Madagascar’s political instability reflects not a local governance failure, but a structural collision between resource scarcity, strategic geography, and intensifying great-power competition in a tightening global system.

This dual importance, both material and spatial, positions Madagascar at the intersection of contemporary geopolitical forces. The developments on the island reflect broader dynamics observable throughout the Global South, though with particular clarity. While formal sovereignty persists, effective autonomy is increasingly limited by external interests driven primarily by logistics, supply security, and long-term strategic positioning rather than ideology. In effect, there is a resurgence of extractive competition reminiscent of nineteenth-century practices targeting the world’s fourth-largest island.

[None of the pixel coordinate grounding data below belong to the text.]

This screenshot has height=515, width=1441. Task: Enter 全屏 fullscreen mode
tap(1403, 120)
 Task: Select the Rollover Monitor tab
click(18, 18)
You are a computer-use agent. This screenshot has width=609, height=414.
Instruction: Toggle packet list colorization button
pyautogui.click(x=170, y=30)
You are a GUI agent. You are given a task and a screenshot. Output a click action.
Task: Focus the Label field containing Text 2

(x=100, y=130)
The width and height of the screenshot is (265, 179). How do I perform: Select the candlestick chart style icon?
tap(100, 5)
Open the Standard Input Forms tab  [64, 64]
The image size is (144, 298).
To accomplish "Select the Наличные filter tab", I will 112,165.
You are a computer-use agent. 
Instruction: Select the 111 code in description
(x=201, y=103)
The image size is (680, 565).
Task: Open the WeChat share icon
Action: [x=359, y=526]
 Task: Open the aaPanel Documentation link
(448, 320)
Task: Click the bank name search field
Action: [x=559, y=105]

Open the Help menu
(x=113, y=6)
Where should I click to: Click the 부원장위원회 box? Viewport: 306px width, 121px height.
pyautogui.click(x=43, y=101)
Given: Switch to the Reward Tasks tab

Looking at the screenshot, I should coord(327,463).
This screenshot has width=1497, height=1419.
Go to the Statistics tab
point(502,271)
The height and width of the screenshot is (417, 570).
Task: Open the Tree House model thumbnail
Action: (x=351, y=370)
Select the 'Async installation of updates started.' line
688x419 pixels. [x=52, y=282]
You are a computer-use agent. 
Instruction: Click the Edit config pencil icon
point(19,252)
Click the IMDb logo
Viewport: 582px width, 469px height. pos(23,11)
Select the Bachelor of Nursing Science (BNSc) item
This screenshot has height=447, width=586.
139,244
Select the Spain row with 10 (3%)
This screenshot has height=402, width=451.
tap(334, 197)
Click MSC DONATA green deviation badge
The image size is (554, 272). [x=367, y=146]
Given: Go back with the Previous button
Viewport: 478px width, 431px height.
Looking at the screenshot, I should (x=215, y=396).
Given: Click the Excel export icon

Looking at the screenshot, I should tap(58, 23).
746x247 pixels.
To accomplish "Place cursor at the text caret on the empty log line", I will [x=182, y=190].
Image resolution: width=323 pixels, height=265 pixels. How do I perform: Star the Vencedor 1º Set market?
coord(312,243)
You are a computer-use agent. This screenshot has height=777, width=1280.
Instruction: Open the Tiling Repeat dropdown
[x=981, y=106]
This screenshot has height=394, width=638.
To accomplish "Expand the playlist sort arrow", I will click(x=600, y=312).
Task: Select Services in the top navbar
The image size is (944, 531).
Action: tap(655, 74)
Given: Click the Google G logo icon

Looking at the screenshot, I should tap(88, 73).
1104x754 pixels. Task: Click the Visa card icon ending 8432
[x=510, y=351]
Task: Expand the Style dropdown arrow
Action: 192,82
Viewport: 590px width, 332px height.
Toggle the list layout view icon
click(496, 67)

Scarcity as the Primary Driver
The defining condition of the current global order is not ideological polarization but material constraint. Demand for strategic resources has risen sharply as states pursue electrification, digitalization, military modernization, and the energy transition, while extraction has become more costly, environmentally contested, and politically risky. Materials once considered peripheral—graphite, lithium, cobalt—have become central to industrial and defense planning. Madagascar is the world’s second-largest producer of graphite, which China, India, Germany, and the United States purchase. Japan and South Korea import roughly a quarter and a third of their nickel from Madagascar, respectively.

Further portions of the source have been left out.